LOS ENCUENTROS

Creativo

Hace unos años escribí, en uno de mis cuentos favoritos –“Dónde está Grace Jones”– que los encuentros no deben dejarse pasar. Que rompiendo el miedo, y, sobre todo la tradición judeo-cristiana, deberíamos aventurarnos más y más a conocer personas que en nuestra vida diaria no son para nada un referente común. En otras palabras, por el miedo, la ignorancia y/o la falta de atrevimiento, muchas veces no nos aventuramos a conocer a una persona desconocida. Ese sentimiento de cuidado/peligro a lo desconocido, no obstante, se mezcla con la razón natural del deseo de conocer lo extraño. La pregunta occidentalista, sin ninguna duda, es ¿por qué?

Recientemente fui al supermercado en busca de comestibles. Puede haber variaciones, si es mercado abierto o cerrado, pero en todas las comunidades en que he estado alrededor del mundo, hay un sitio común donde se compran comestibles. Ese sitio común, que nosotros llamamos supermercado, tiene una interesante particularidad: el lugar de los encuentros se produce dónde se hace la fila para pagar. Entonces, ubicado yo estratégicamente, en la kilométrica fila donde tenía que pagar, vestido como todo un abogado (lejos de ser intelectual en dicho momento), me “encuentro” con un obrero de la industria de refrigeración, quien, vestido como obrero y con dos paquetes en mano, uno de harina de maíz y el otro de galletas semi-dulces, decide hablarme.

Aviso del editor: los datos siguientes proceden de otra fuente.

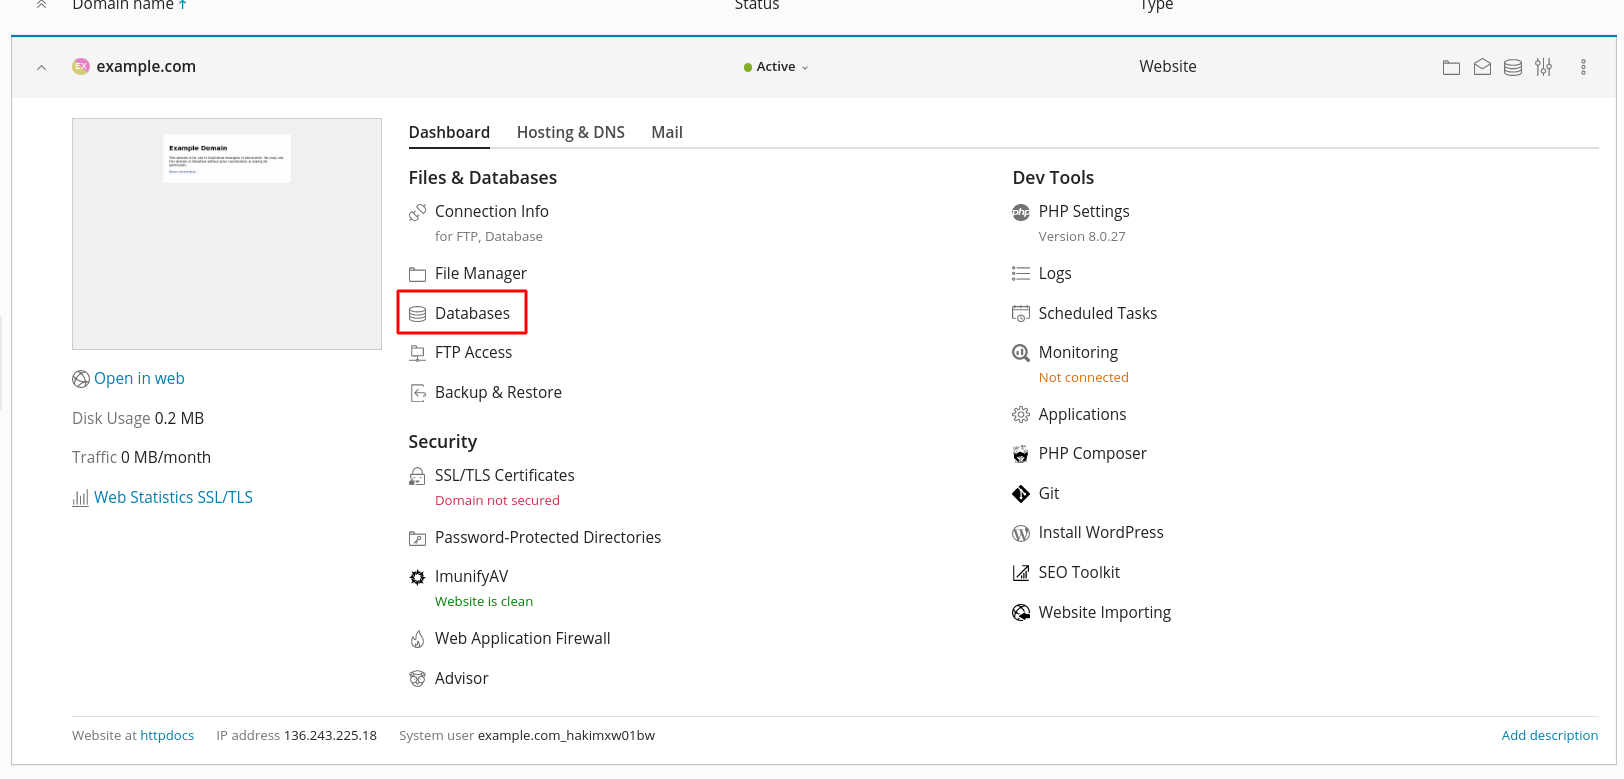Viewport: 1624px width, 779px height.
Task: Click the Add description link
Action: pos(1549,735)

Lo cierto es, como en la historia de Grace Jones, que es un momento crucial en el cual debo decidir si hablo con él o no. Es, en ese momento, cuando decido encontrarme con el otro e interesarme por lo que me tiene que decir. Y los encuentros no siempre son para recordar a Roland Barthes o a Octavio Paz. Muchas veces son, como en el caso del obrero, para explicar cómo y por qué en un mismo día uno termina realizando cuatro filas, todas ellas kilométricas, en las que nunca se sabe por qué hay que esperar tanto.

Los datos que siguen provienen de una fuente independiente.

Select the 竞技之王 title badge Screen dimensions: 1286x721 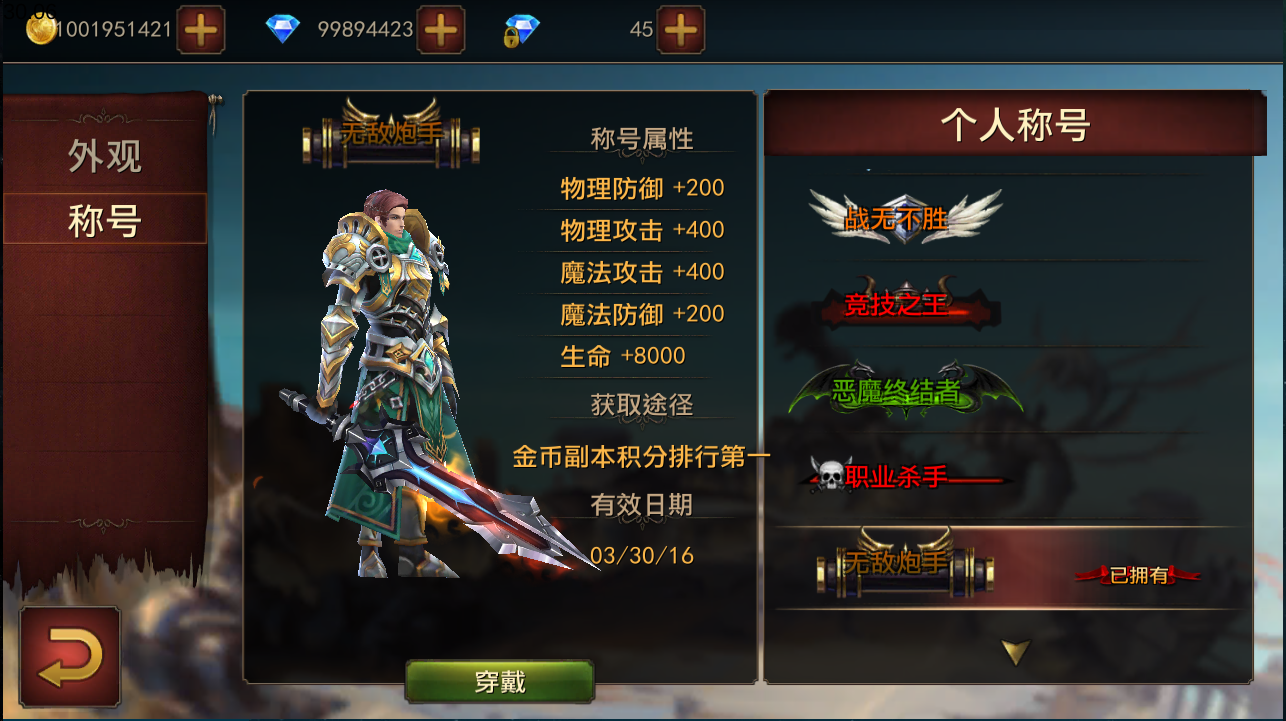[x=904, y=305]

A fin de cuentas, los encuentros, como en todo, son parte del reino de lo inesperado, de lo incierto. Siendo eso así, uno tiene que abrirse a la oportunidad de conocer, a sabiendas de que no existe valor de cambio o de uso, y que lo importante es que uno se entregue a conocer al otro por el mero hecho de hacerlo. En los mundos reales en los que vivimos o en ese mundo posible de Voltaire (“el mejor de los mundos posibles”) o Porto Alegre (“otro mundo es posible”), creo que nos interesamos muchas veces en la otra persona cuando pensamos que existe un valor de cambio (Marx 101) o, cuando en la relación hormonal (en la dirección hete u homo que sea), se encuentran las feromonas.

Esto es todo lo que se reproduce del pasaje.